(Excerpts from a dataset)
────────────────────────────────────────

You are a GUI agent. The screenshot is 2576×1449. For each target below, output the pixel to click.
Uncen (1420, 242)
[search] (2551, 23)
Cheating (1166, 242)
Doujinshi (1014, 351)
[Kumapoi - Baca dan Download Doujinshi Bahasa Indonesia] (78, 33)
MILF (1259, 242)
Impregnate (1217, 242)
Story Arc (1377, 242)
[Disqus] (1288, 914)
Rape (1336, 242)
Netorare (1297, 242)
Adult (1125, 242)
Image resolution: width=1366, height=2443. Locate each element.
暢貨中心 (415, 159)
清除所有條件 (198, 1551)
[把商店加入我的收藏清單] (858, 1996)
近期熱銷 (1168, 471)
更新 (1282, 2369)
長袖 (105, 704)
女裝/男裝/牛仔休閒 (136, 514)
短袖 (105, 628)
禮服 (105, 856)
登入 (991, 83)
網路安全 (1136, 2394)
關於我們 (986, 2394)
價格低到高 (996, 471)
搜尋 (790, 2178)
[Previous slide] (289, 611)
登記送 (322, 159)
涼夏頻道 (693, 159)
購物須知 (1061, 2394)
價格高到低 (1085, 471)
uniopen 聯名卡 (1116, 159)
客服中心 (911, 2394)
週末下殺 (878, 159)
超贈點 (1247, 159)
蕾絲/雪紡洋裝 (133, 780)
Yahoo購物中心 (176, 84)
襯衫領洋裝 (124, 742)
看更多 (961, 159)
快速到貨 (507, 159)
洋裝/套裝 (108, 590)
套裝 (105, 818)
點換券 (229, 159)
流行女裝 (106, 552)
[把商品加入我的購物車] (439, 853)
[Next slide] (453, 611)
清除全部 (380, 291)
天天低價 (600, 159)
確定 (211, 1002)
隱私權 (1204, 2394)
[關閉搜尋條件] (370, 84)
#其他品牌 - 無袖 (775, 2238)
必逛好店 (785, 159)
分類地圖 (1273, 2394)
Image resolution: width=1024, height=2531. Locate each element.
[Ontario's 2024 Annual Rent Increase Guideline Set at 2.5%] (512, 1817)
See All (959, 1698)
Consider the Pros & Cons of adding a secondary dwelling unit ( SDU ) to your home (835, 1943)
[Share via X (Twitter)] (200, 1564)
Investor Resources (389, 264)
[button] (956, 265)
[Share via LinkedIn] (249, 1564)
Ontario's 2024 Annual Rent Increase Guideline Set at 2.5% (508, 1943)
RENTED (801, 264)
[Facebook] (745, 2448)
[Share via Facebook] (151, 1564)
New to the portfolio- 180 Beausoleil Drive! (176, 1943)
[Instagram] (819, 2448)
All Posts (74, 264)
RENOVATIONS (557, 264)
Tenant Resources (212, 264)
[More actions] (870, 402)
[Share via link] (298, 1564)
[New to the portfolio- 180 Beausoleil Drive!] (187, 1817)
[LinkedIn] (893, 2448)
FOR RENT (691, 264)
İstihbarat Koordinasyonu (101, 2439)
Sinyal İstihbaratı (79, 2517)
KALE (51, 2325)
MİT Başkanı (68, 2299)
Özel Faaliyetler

────────────────────────────────────────

## What the task requires
Repeat all of the records above exactly as written.

## Exercise result
You are a GUI agent. The screenshot is 2576×1449. For each target below, output the pixel to click.
Uncen (1420, 242)
[search] (2551, 23)
Cheating (1166, 242)
Doujinshi (1014, 351)
[Kumapoi - Baca dan Download Doujinshi Bahasa Indonesia] (78, 33)
MILF (1259, 242)
Impregnate (1217, 242)
Story Arc (1377, 242)
[Disqus] (1288, 914)
Rape (1336, 242)
Netorare (1297, 242)
Adult (1125, 242)
Image resolution: width=1366, height=2443. Locate each element.
暢貨中心 (415, 159)
清除所有條件 (198, 1551)
[把商店加入我的收藏清單] (858, 1996)
近期熱銷 (1168, 471)
更新 (1282, 2369)
長袖 (105, 704)
女裝/男裝/牛仔休閒 (136, 514)
短袖 (105, 628)
禮服 (105, 856)
登入 (991, 83)
網路安全 (1136, 2394)
關於我們 (986, 2394)
價格低到高 (996, 471)
搜尋 (790, 2178)
[Previous slide] (289, 611)
登記送 (322, 159)
涼夏頻道 (693, 159)
購物須知 (1061, 2394)
價格高到低 (1085, 471)
uniopen 聯名卡 (1116, 159)
客服中心 (911, 2394)
週末下殺 (878, 159)
超贈點 (1247, 159)
蕾絲/雪紡洋裝 (133, 780)
Yahoo購物中心 (176, 84)
襯衫領洋裝 (124, 742)
看更多 (961, 159)
快速到貨 (507, 159)
洋裝/套裝 (108, 590)
套裝 (105, 818)
點換券 (229, 159)
流行女裝 (106, 552)
[把商品加入我的購物車] (439, 853)
[Next slide] (453, 611)
清除全部 (380, 291)
天天低價 (600, 159)
確定 (211, 1002)
隱私權 (1204, 2394)
[關閉搜尋條件] (370, 84)
#其他品牌 - 無袖 (775, 2238)
必逛好店 (785, 159)
分類地圖 (1273, 2394)
Image resolution: width=1024, height=2531. Locate each element.
[Ontario's 2024 Annual Rent Increase Guideline Set at 2.5%] (512, 1817)
See All (959, 1698)
Consider the Pros & Cons of adding a secondary dwelling unit ( SDU ) to your home (835, 1943)
[Share via X (Twitter)] (200, 1564)
Investor Resources (389, 264)
[button] (956, 265)
[Share via LinkedIn] (249, 1564)
Ontario's 2024 Annual Rent Increase Guideline Set at 2.5% (508, 1943)
RENTED (801, 264)
[Facebook] (745, 2448)
[Share via Facebook] (151, 1564)
New to the portfolio- 180 Beausoleil Drive! (176, 1943)
[Instagram] (819, 2448)
All Posts (74, 264)
RENOVATIONS (557, 264)
Tenant Resources (212, 264)
[More actions] (870, 402)
[Share via link] (298, 1564)
[New to the portfolio- 180 Beausoleil Drive!] (187, 1817)
[LinkedIn] (893, 2448)
FOR RENT (691, 264)
İstihbarat Koordinasyonu (101, 2439)
Sinyal İstihbaratı (79, 2517)
KALE (51, 2325)
MİT Başkanı (68, 2299)
Özel Faaliyetler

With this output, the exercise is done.